The report is still fairly upbeat about the film’s chances with the general public. Spielberg’s name in giant letters above the title has always been a draw, and Emily Blunt’s joined at just the right time in her career. Plus, if the marketing sticks and the advance presales (starting 27 May) are strong, box office fortunes might tick up a bit before opening day.
Here’s the rub, though: original stories with no underlying franchise or best-selling book have a habit of opening within a certain (often modest) range. No big IP, no built-in fanbase. Moviemaking’s a weird business, and it’s not getting any easier to break through.
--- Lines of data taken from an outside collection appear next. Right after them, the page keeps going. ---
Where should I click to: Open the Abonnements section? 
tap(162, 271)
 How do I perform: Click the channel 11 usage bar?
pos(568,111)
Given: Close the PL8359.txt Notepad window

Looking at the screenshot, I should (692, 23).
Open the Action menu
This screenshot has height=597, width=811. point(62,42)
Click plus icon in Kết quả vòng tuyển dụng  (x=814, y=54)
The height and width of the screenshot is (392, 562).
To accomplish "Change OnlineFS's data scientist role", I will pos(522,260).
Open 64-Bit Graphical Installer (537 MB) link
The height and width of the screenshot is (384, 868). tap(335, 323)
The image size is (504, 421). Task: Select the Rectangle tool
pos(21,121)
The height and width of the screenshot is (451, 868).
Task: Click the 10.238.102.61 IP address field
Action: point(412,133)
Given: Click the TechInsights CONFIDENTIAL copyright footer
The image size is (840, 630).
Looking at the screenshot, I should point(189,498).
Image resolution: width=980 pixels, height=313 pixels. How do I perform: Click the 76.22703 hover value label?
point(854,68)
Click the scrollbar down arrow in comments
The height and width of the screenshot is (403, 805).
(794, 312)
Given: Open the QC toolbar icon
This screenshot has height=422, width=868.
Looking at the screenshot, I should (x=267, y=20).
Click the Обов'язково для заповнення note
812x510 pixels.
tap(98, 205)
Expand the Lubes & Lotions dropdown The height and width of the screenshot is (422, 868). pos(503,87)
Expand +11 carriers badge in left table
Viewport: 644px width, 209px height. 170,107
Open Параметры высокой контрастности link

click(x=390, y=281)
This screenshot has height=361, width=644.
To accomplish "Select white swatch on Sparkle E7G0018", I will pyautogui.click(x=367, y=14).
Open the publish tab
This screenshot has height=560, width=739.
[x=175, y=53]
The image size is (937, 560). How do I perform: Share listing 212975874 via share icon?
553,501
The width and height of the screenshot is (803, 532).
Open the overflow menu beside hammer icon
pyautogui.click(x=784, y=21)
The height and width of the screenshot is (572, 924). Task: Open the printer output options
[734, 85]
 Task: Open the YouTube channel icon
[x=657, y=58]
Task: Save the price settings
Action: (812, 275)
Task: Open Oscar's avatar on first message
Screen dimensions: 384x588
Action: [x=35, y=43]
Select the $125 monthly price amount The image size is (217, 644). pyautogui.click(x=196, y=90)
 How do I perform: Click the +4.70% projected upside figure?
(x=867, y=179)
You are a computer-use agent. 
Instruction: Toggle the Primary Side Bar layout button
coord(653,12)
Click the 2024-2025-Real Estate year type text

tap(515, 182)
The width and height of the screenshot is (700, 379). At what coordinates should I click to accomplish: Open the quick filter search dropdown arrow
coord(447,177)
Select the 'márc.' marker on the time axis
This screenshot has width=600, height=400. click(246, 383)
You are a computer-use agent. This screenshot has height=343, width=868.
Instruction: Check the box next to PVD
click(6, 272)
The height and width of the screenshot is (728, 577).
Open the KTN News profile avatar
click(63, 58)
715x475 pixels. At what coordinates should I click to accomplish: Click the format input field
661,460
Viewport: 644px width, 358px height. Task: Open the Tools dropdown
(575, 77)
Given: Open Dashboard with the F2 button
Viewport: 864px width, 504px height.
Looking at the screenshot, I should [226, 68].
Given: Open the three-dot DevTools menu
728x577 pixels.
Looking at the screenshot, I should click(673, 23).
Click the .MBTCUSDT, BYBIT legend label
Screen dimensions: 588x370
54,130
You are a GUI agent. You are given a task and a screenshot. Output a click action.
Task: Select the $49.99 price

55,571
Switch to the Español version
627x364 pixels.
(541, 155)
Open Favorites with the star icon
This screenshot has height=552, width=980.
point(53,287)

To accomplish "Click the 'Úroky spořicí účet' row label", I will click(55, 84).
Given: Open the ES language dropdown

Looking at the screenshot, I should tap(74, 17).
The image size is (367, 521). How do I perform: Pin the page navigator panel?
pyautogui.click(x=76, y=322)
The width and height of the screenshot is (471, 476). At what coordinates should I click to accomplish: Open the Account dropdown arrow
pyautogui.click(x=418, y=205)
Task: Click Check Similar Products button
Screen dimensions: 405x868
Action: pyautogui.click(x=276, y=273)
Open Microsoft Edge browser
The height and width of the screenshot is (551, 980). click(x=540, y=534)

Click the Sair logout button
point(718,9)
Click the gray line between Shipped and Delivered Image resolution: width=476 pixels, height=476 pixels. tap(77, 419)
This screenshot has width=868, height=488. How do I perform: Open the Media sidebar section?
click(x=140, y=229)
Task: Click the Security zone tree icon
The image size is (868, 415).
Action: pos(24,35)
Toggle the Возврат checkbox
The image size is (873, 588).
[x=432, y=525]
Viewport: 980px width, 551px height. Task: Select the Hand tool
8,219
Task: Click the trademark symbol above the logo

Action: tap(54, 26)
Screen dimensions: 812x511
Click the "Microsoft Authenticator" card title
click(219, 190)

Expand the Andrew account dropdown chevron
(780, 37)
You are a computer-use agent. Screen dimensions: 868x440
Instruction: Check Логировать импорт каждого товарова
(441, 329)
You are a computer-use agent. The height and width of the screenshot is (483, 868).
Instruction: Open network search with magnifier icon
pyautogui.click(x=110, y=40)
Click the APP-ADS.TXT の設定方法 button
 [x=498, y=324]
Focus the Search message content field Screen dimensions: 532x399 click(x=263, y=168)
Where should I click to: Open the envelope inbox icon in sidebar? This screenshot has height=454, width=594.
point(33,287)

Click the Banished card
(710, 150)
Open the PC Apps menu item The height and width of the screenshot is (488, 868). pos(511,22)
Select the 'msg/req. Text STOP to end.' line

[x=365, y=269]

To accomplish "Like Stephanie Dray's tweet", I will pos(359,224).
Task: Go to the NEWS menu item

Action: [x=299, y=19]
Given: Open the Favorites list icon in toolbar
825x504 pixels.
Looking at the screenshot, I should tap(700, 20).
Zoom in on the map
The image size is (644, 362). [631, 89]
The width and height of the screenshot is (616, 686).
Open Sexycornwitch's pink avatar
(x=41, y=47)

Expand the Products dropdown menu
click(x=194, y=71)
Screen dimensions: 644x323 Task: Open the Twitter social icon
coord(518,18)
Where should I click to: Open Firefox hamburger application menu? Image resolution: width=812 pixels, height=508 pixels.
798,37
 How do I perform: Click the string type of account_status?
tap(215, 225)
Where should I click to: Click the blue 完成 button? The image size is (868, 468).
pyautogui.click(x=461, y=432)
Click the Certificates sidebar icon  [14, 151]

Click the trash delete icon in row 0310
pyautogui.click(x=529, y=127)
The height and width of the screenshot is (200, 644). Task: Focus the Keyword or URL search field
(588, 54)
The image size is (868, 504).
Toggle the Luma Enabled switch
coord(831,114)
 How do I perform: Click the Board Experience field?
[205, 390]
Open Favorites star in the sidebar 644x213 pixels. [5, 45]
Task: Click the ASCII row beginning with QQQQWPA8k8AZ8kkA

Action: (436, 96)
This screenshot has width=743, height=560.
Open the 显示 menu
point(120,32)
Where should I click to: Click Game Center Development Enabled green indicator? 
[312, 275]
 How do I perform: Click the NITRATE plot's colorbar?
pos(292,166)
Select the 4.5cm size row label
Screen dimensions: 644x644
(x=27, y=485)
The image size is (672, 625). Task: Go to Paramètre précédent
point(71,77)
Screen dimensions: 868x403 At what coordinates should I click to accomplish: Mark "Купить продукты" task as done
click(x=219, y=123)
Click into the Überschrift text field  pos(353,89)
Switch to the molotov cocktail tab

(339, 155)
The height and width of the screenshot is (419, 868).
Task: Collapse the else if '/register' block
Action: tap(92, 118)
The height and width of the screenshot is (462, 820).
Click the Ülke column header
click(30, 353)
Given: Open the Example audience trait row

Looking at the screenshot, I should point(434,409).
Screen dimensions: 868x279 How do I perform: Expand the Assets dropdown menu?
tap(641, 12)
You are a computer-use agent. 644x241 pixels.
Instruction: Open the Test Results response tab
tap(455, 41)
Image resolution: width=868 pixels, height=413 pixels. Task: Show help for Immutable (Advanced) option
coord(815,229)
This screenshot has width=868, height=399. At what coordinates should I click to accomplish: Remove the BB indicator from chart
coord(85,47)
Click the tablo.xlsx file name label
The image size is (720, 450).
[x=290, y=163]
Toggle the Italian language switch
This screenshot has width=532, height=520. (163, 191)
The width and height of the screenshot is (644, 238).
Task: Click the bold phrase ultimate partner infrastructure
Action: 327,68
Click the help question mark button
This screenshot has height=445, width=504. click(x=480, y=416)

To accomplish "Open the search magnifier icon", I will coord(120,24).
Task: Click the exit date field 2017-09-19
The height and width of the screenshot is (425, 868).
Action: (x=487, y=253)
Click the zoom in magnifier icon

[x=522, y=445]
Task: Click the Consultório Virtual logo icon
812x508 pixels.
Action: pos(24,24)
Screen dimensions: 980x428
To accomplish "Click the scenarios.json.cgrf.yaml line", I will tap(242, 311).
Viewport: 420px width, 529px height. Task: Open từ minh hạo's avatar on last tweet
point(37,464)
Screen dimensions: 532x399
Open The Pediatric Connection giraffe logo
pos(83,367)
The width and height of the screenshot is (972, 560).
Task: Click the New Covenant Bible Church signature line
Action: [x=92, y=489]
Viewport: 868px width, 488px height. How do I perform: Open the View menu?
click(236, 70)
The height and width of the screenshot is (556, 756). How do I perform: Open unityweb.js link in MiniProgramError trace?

The Competition: A Bit of a Squeeze
Disclosure Day is rated PG-13 and is very much pitched at the older science fiction crowd, but it’s being launched into a crowded week. Pixar’s Toy Story 5 drops just seven days after, followed by Supergirl (26 June), and then Minions & Monsters (1 July). In short, family-friendly giants everywhere you look, all gunning for a slice of the summer box office pie. It could help that Disclosure Day is more of an adult drama, but the sheer volume of competition makes it much harder to convince those casual punters to give it a go over the school holidays.
The lesson here—keep your eyes peeled for the marketing blitz, and if the early critics are kind, word-of-mouth is going to be crucial. If it can’t break through in that first month, it’ll be in danger of disappearing completely (and, presumably, so will any hopes for a sequel).
A Bit of Sizzle
Spielberg did share a few new snippets at ComicCon back in April—a bit of action, a train escape, government agents, Blunt and O'Connor crashing through farmhouses. It all sounds very Spielbergian, if somewhat grittier than his past alien escapades.
BoxOfficeTheory verdict: 'The iconic filmmaker's most commercially accessible release for multiple demographics since his 2018 adaptation of Ready Player One.'
Personally, I’ll be there opening weekend if only to see Spielberg try something a little more paranoid and strange (and to see Colin Firth as a suit with a sinister brief). Just don’t be shocked if Disclosure Day ends up fighting for our attention with a talking action figure and some very cheerful yellow blobs.